Par ailleurs, les entreprises cotées en Bourse doivent fournir des informations supplémentaires dans les trois catégories d'information :


SOCIALES



  • Organisation du travail : l'absentéisme ;

  • Santé et sécurité : les accidents du travail, notamment leur fréquence et leur gravité, ainsi que les maladies professionnelles ;

  • Promotion et respect des stipulations des conventions fondamentales de l'OIT (Organisation internationale du travail) relatives : au respect de la liberté d'association et du droit de négociation collective ; à l'élimination des discriminations en matière d'emploi et de profession ; à l'élimination du travail forcé ou obligatoire ; à l'abolition effective du travail des enfants.


ENVIRONNEMENTALES



  • Politique générale en matière environnementale : le montant des provisions et garanties pour risques en matière d'environnement, sous réserve que cette information en soit pas de nature à causer un préjudice sérieux à la société dans un litige en cours ;

  • Utilisation durable des ressources : l'utilisation des sols ;

  • Changement climatique : l'adaptation aux conséquences du changement climatique.


 SOCIÉTALES



  • Sous-traitance et fournisseurs : l'importance de la sous-traitance et la prise en compte dans les relations avec les fournisseurs et les sous-traitants de leur responsabilité sociale et environnementale.

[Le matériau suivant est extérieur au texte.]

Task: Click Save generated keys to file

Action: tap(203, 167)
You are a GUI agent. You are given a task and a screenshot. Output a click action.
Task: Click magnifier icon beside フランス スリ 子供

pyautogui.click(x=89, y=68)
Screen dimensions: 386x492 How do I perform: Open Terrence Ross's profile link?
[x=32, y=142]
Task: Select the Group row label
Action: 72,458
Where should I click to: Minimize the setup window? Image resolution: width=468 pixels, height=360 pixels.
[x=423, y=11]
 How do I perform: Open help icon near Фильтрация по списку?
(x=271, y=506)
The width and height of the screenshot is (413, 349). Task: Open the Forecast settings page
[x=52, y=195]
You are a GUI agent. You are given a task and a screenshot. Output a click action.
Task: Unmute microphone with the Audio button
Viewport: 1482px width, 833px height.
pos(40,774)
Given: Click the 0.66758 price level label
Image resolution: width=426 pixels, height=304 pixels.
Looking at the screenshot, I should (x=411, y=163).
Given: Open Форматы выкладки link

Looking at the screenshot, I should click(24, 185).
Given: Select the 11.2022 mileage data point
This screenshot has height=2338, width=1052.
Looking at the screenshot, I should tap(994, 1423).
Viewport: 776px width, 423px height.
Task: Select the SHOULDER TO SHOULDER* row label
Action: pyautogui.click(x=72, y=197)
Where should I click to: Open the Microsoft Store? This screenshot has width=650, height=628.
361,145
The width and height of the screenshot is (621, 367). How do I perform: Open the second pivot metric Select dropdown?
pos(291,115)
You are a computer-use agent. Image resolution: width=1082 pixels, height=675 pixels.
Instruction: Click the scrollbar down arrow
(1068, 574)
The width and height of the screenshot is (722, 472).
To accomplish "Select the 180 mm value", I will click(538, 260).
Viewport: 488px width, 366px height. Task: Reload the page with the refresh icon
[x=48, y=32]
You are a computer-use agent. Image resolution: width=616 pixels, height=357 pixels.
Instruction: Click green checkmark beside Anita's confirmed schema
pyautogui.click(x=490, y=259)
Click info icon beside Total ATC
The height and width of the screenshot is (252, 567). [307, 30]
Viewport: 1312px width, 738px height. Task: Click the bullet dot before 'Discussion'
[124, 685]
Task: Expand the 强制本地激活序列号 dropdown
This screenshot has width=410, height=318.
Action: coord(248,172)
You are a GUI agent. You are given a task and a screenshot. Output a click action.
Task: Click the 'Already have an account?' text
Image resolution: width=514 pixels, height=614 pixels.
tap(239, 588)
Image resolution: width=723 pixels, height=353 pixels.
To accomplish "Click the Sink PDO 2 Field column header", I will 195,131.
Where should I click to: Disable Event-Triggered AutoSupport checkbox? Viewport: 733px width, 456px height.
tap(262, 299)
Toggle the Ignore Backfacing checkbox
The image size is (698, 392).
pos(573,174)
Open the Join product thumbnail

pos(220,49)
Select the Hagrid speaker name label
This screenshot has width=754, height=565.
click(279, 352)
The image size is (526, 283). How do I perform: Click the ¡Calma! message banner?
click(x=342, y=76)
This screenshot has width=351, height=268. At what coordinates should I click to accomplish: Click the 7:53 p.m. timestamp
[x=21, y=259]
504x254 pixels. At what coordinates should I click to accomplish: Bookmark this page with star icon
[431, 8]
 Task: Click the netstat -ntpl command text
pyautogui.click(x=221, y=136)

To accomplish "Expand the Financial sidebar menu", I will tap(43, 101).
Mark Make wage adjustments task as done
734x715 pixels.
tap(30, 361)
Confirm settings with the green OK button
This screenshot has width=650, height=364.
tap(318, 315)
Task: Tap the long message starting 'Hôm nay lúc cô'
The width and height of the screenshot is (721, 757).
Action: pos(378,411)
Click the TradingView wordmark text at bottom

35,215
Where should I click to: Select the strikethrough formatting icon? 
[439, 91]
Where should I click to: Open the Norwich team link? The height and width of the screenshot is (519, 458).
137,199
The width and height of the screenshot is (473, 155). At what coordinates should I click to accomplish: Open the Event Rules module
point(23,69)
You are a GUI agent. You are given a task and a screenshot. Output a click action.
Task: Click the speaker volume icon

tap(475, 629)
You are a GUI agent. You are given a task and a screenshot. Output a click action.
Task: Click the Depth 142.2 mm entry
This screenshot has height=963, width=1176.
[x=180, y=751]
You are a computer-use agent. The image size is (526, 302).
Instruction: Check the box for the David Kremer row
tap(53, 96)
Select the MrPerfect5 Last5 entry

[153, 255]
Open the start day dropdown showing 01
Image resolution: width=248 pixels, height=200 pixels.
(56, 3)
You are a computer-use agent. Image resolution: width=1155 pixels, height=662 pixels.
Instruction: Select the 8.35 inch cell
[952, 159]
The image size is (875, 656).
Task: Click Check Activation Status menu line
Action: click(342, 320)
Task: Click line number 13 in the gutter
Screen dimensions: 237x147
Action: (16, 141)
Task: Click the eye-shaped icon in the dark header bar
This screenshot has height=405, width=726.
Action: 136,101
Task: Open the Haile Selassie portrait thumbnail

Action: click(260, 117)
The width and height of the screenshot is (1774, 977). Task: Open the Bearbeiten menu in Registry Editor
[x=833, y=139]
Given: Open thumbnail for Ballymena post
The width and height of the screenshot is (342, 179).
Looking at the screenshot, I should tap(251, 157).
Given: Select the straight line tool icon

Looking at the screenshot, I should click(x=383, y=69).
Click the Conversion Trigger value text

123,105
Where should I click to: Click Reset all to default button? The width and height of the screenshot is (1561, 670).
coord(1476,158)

  • Loyauté des pratiques : les actions engagées pour prévenir la corruption ; les mesures prises en faveur de la santé et de la sécurité des consommateurs ;

  • Autres actions engagées en faveur des droits de l'homme.


 VÉRIFICATION


L'article 225 du Grenelle II précise que les informations extra financières fournies font l'objet d'une vérification. Celle-ci s'applique aux entreprises cotées « à partir de l'exercice ouvert après le 31 décembre 2011 » et pour les autres entreprises concernées « à partir de l'exercice ouvert après le 31 décembre 2016 », précise le décret. Toutefois, dès la première année d'obligation de reporting les concernant, toutes devront fournir une attestation d'un tiers indiquant si les informations demandées sont fournies ou non, si celles non fournies le sont sans explication. L'organisme tiers indépendant est désigné par le directeur général ou le président du directoire, pour six exercices maximum. Ces organismes doivent être accrédités par le Cofrac (Comité français d'accréditation) ou par tout autre organisme d'accréditation signataire de l'accord de reconnaissance multilatéral établi par la coordination européenne des organismes d'accréditation.


L'organisme doit établir un rapport, précisant dans le cadre d'une attestation si la totalité des informations demandées sont fournies ou non, et signaler les informations omises sans explication. Il doit aussi donner son avis motivé, d'une part sur la sincérité des informations figurant dans le rapport de l'entreprise, et d'autre part sur les explications de l'entreprise accompagnant les données manquantes. Il doit enfin montrer les moyens et les procédés qu'il a mis en œuvre pour conduire sa mission de vérification.